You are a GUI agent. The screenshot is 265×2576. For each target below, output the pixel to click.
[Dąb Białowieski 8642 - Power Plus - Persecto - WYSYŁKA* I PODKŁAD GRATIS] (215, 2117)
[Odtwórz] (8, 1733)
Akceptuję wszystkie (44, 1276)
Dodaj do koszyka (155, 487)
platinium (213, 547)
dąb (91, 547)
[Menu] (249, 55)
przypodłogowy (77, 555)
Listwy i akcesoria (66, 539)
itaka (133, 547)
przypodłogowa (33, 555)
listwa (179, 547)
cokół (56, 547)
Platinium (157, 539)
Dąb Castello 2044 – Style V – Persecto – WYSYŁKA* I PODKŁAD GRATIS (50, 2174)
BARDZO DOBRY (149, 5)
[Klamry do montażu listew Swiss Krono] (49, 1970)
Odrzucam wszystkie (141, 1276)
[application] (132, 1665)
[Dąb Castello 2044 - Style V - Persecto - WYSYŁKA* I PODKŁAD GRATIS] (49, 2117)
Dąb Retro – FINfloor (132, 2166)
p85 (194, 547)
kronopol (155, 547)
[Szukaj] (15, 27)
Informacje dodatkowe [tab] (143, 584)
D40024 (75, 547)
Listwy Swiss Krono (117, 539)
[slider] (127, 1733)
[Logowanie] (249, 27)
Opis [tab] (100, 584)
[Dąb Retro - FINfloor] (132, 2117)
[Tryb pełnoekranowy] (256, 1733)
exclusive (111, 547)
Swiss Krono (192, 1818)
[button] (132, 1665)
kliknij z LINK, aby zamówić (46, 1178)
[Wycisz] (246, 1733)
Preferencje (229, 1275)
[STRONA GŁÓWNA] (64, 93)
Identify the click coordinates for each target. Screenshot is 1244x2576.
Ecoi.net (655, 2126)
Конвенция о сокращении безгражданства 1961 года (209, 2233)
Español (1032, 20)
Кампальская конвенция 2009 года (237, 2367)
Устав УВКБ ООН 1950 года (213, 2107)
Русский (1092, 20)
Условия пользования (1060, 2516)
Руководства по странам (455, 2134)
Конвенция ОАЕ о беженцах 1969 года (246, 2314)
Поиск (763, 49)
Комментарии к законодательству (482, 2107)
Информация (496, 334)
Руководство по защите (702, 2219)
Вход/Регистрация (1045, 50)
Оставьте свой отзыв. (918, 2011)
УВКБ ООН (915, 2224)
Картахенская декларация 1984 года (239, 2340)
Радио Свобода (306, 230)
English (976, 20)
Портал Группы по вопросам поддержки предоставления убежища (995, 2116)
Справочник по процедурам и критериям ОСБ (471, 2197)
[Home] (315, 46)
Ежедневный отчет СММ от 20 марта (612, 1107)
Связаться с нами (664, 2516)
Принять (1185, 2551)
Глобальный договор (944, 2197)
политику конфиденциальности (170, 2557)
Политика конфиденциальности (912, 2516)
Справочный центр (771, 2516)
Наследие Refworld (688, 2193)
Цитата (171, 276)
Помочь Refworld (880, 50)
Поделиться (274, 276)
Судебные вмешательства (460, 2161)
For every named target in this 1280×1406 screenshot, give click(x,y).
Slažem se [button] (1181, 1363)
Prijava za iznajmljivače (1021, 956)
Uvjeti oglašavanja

○ ○ ○ ○ ○ ○ ○

Problem description -> Please transcribe every entry above exactly as it appears.

Result ->
You are a GUI agent. The screenshot is 265×2576. For each target below, output the pixel to click.
[Dąb Białowieski 8642 - Power Plus - Persecto - WYSYŁKA* I PODKŁAD GRATIS] (215, 2117)
[Odtwórz] (8, 1733)
Akceptuję wszystkie (44, 1276)
Dodaj do koszyka (155, 487)
platinium (213, 547)
dąb (91, 547)
[Menu] (249, 55)
przypodłogowy (77, 555)
Listwy i akcesoria (66, 539)
itaka (133, 547)
przypodłogowa (33, 555)
listwa (179, 547)
cokół (56, 547)
Platinium (157, 539)
Dąb Castello 2044 – Style V – Persecto – WYSYŁKA* I PODKŁAD GRATIS (50, 2174)
BARDZO DOBRY (149, 5)
[Klamry do montażu listew Swiss Krono] (49, 1970)
Odrzucam wszystkie (141, 1276)
[application] (132, 1665)
[Dąb Castello 2044 - Style V - Persecto - WYSYŁKA* I PODKŁAD GRATIS] (49, 2117)
Dąb Retro – FINfloor (132, 2166)
p85 (194, 547)
kronopol (155, 547)
[Szukaj] (15, 27)
Informacje dodatkowe [tab] (143, 584)
D40024 (75, 547)
Listwy Swiss Krono (117, 539)
[slider] (127, 1733)
[Logowanie] (249, 27)
Opis [tab] (100, 584)
[Dąb Retro - FINfloor] (132, 2117)
[Tryb pełnoekranowy] (256, 1733)
exclusive (111, 547)
Swiss Krono (192, 1818)
[button] (132, 1665)
kliknij z LINK, aby zamówić (46, 1178)
[Wycisz] (246, 1733)
Preferencje (229, 1275)
[STRONA GŁÓWNA] (64, 93)
Identify the click coordinates for each target. Screenshot is 1244x2576.
Ecoi.net (655, 2126)
Конвенция о сокращении безгражданства 1961 года (209, 2233)
Español (1032, 20)
Кампальская конвенция 2009 года (237, 2367)
Устав УВКБ ООН 1950 года (213, 2107)
Русский (1092, 20)
Условия пользования (1060, 2516)
Руководства по странам (455, 2134)
Конвенция ОАЕ о беженцах 1969 года (246, 2314)
Поиск (763, 49)
Комментарии к законодательству (482, 2107)
Информация (496, 334)
Руководство по защите (702, 2219)
Вход/Регистрация (1045, 50)
Оставьте свой отзыв. (918, 2011)
УВКБ ООН (915, 2224)
Картахенская декларация 1984 года (239, 2340)
Радио Свобода (306, 230)
English (976, 20)
Портал Группы по вопросам поддержки предоставления убежища (995, 2116)
Справочник по процедурам и критериям ОСБ (471, 2197)
[Home] (315, 46)
Ежедневный отчет СММ от 20 марта (612, 1107)
Связаться с нами (664, 2516)
Принять (1185, 2551)
Глобальный договор (944, 2197)
политику конфиденциальности (170, 2557)
Политика конфиденциальности (912, 2516)
Справочный центр (771, 2516)
Наследие Refworld (688, 2193)
Цитата (171, 276)
Помочь Refworld (880, 50)
Поделиться (274, 276)
Судебные вмешательства (460, 2161)
For every named target in this 1280×1406 screenshot, give click(x,y).
Slažem se [button] (1181, 1363)
Prijava za iznajmljivače (1021, 956)
Uvjeti oglašavanja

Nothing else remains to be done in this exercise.